_Tasks to complete:_
A) In the dream account, what did the narrator wear on the wrists?
B) Recast the rows, from the line containing "You are a GUI" through the end of the rows, as a Markdown table with the columns No. and Line. Omit blank lines and leave the pictures out.
== Selected extract
I ‘awoke’ in a dead place, kind of like a Chinese Buddhist temple or an Asian Buddhist temple at least. Nothing fancy. I was sitting in a long, covered walkway. The courtyard was open and the outside was suffused with bluish light. This color I have come to associate with the souls of the dead. The temple radiated a sickly green light. I looked at my hands and my skin was translucent, glowing faintly green. I wore jade wristbands.
I didn’t want to be there but was called forward by a voice that I recognized. I walked to the edge of the temple and looked into the bluish haze. Everything was dry and brittle and lifeless. However, as I stayed with the experience and followed the voice, I found myself in a cave of blue stone. There was water at my feet, pure, clean water. I sat down in it, glorying in the wetness after being in such a dry place. There were colorful stones in the water and I reached down and picked up a handful to examine them.
The voice called me onward. I stood up and followed it further into the cave where the blue stone gave way to complete blackness. I know the Absolute when I encounter it and entered it willingly. After everything faded to complete blackness then, only slowly fading away. When I looked up, there was the black outline of a vulture perched on a ledge above.
“Don’t you recognize me?” the voice asked.
“I do.” Although I didn’t quite understand yet. The sight of the vulture triggered a memory, though. I remember my death, being consumed by vultures. For this reason, sky burials have always creeped me out. I remember the birds pulling the flesh off my bones.
====
== Supplied information
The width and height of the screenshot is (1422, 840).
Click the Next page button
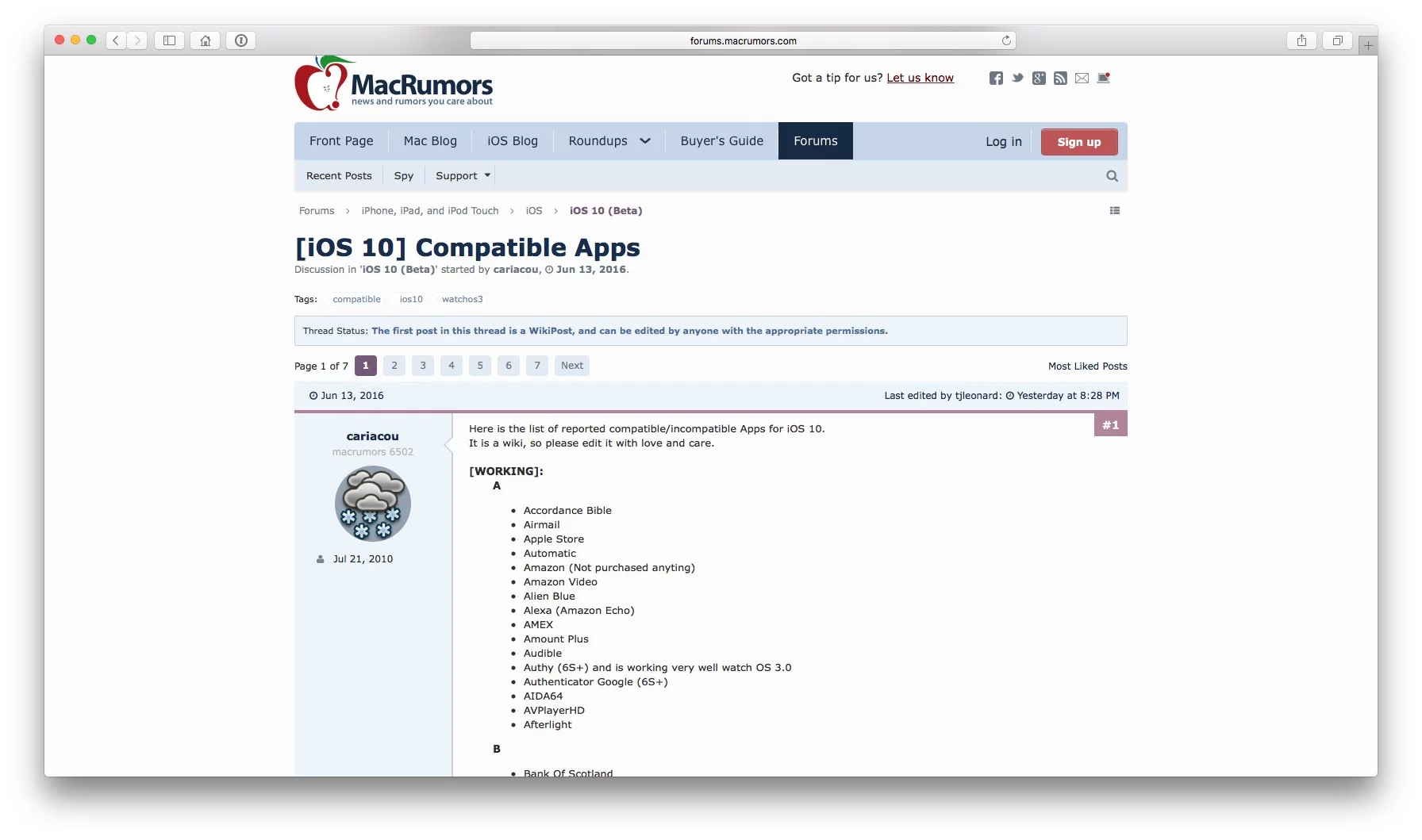point(571,366)
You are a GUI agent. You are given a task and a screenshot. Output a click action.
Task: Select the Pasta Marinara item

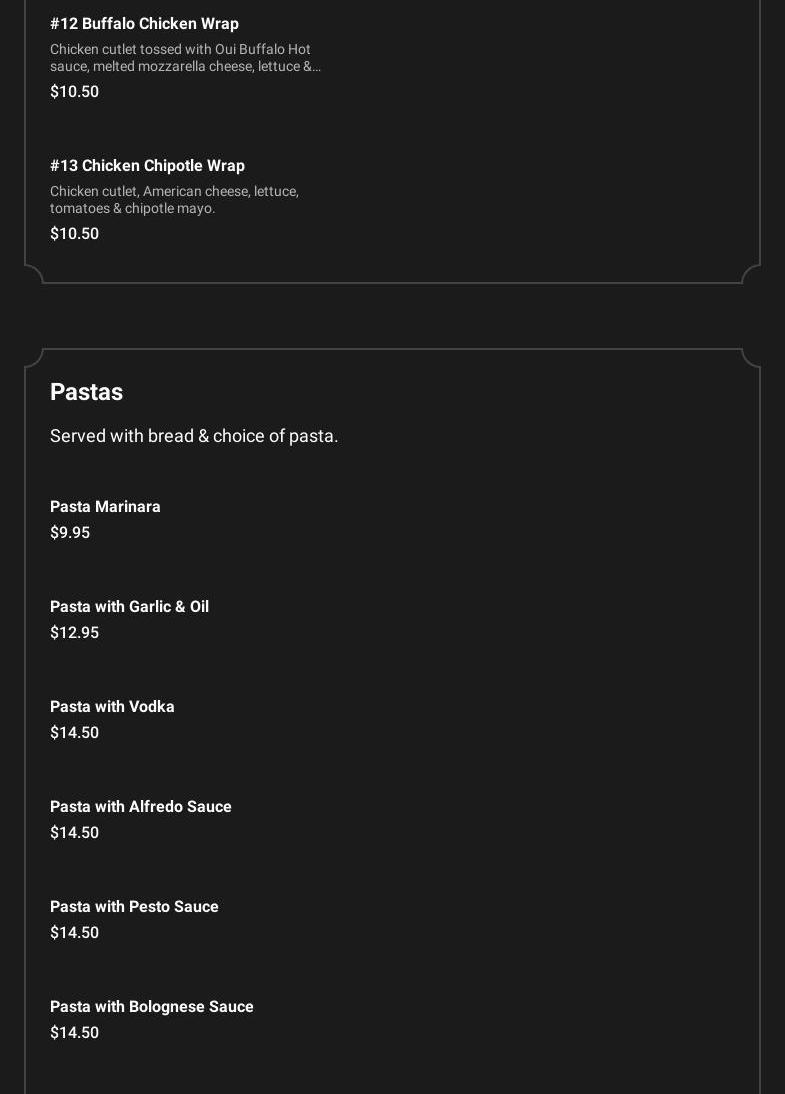click(105, 507)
====
_Final results:_
A) Jade wristbands.

B)
| No. | Line |
|---|---|
| 1 | You are a GUI agent. You are given a task and a screenshot. Output a click action. |
| 2 | Task: Select the Pasta Marinara item |
| 3 | click(105, 507) |